Thanks Mark for opening this discussion, it's very useful.
Indeed, by reading https://www.mediawiki.org/wiki/MediaWiki_1.20 one would think that nobody has been done in 1.20, except perhaps some localisation work. :p I also agree that https://www.mediawiki.org/wiki/MediaWiki_1.18 is a good example to follow.
On RELEASE-NOTES: it *might* be comprehensive enough (quite often things get forgotten), but in my experience it's completely useless to understand what are the really important things, unless one is looking for something in particular (which is, IMHO, the point of release notes besides big deprecation warnings and so on). The /wmfX subpages are perhaps even less useful, as they're just list of commits for now (crucial, but not for all users), although I see that a section "The biggest changes" has been added (mostly empty it seems?). https://www.mediawiki.org/wiki/MediaWiki_1.21/wmf3 Scanning a dozen sub-releases makes one lose the overview of the really important things anyway.
I don't know if free-form tagging in gerrit will solve all our problems, but for now I can't think of anything better than adding a short note to https://www.mediawiki.org/wiki/MediaWiki_1.21 It doesn't need to be more than a [[gerrit:12345]] link, or a link to a topic on gerrit, or whatever.
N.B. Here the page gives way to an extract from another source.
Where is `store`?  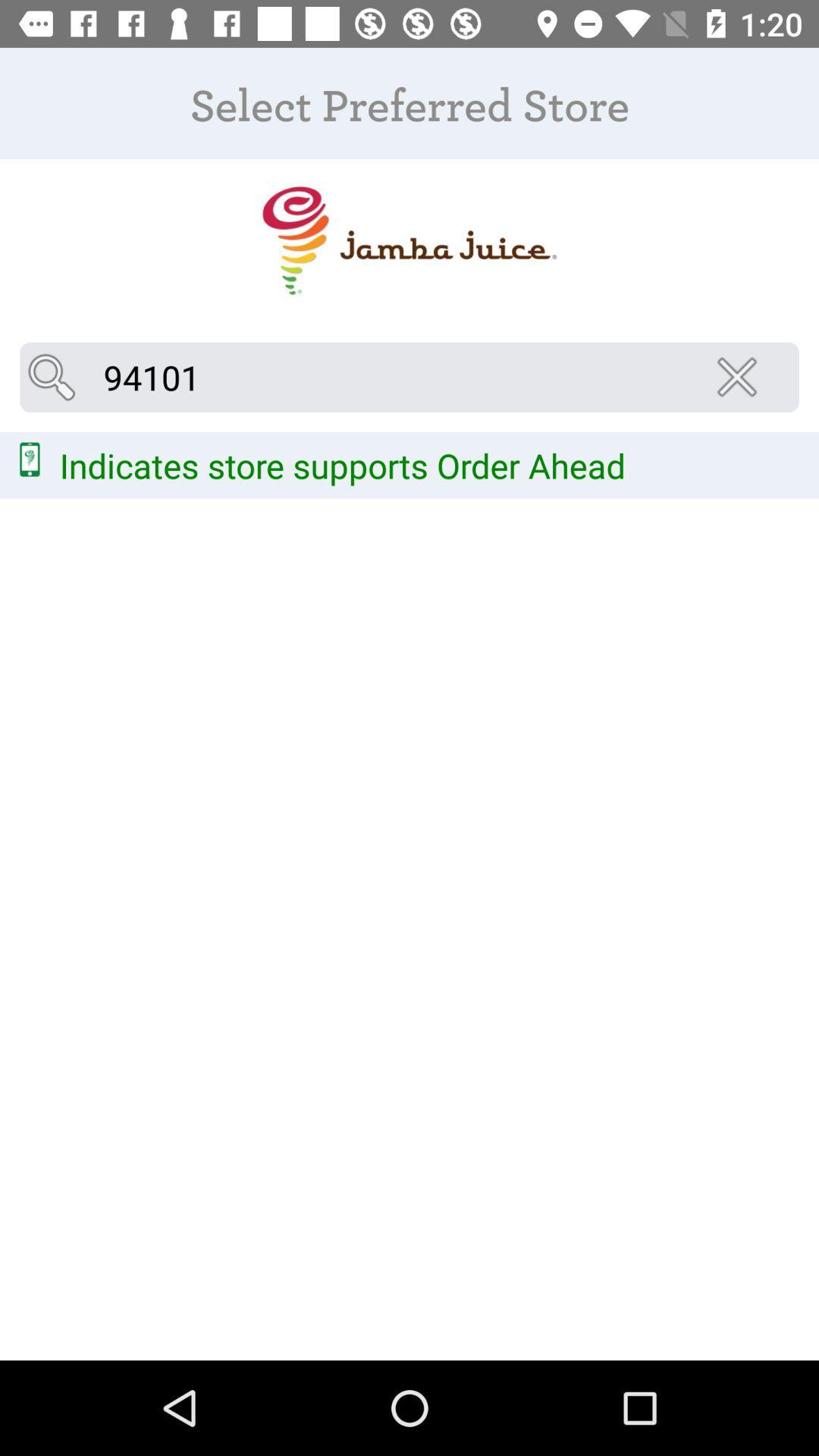
store is located at coordinates (408, 240). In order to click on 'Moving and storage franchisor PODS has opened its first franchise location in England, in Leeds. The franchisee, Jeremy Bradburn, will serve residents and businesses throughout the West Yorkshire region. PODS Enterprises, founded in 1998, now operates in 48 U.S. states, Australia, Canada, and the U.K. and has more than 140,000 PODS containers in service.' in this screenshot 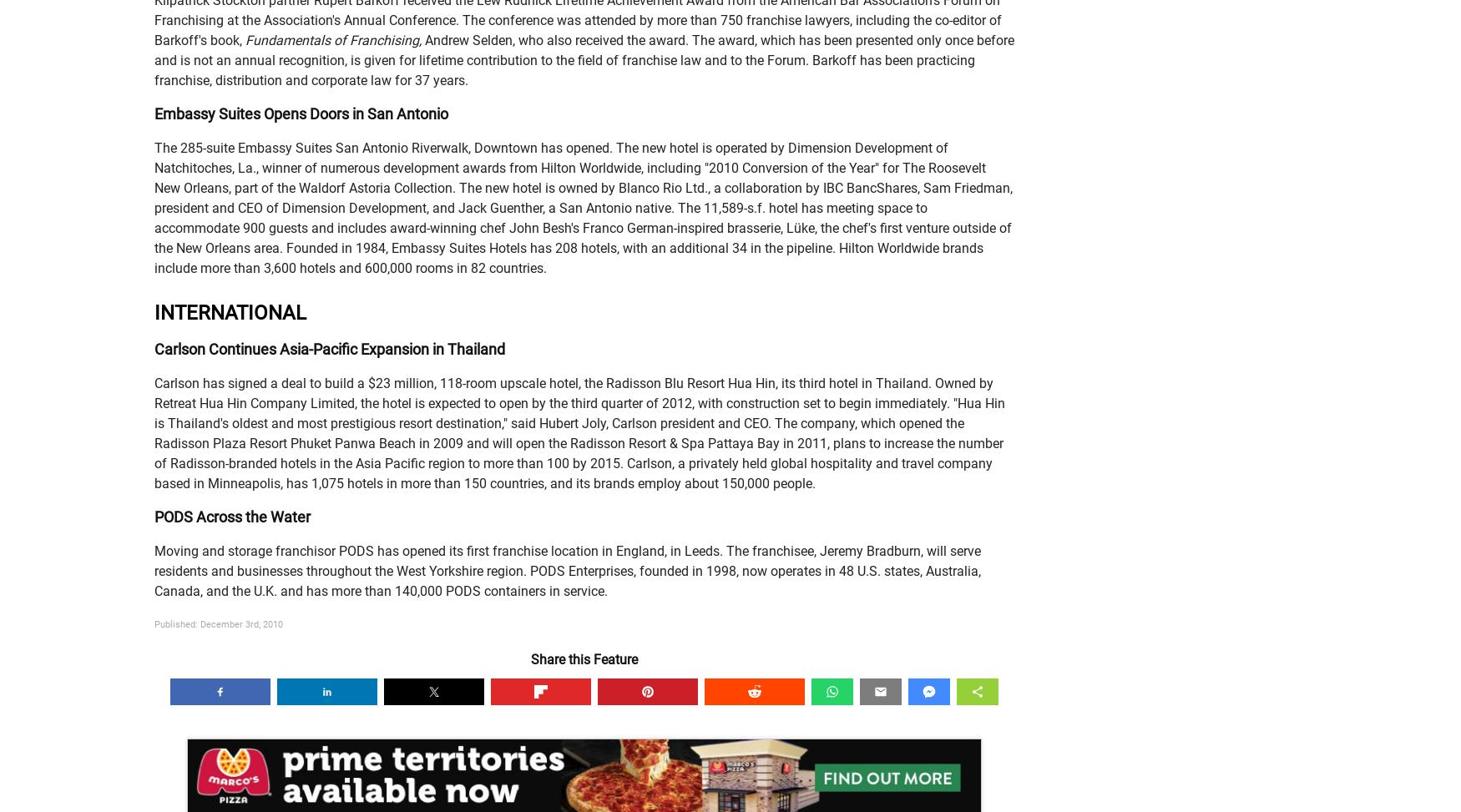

People caring about the page will look for more information later. When you have that pleasing feeling "hurray my new awesome feature/long-waited-for bugfix has been merged", adding a link to a wiki page should be too much of a burden I think?
A simple thing that many software projects have and we seem to be missing is an automatic list of bugs fixed in a release: we only have target milestones. This means that: 1) your only option are release notes, which can be forgotten quite easily; 2) sometimes a bug is fixed in a branch but not in the main release and we have no way to tag it as such.
Finally, we should perhaps also add some information on the main extensions, especially the ones bundled in the release?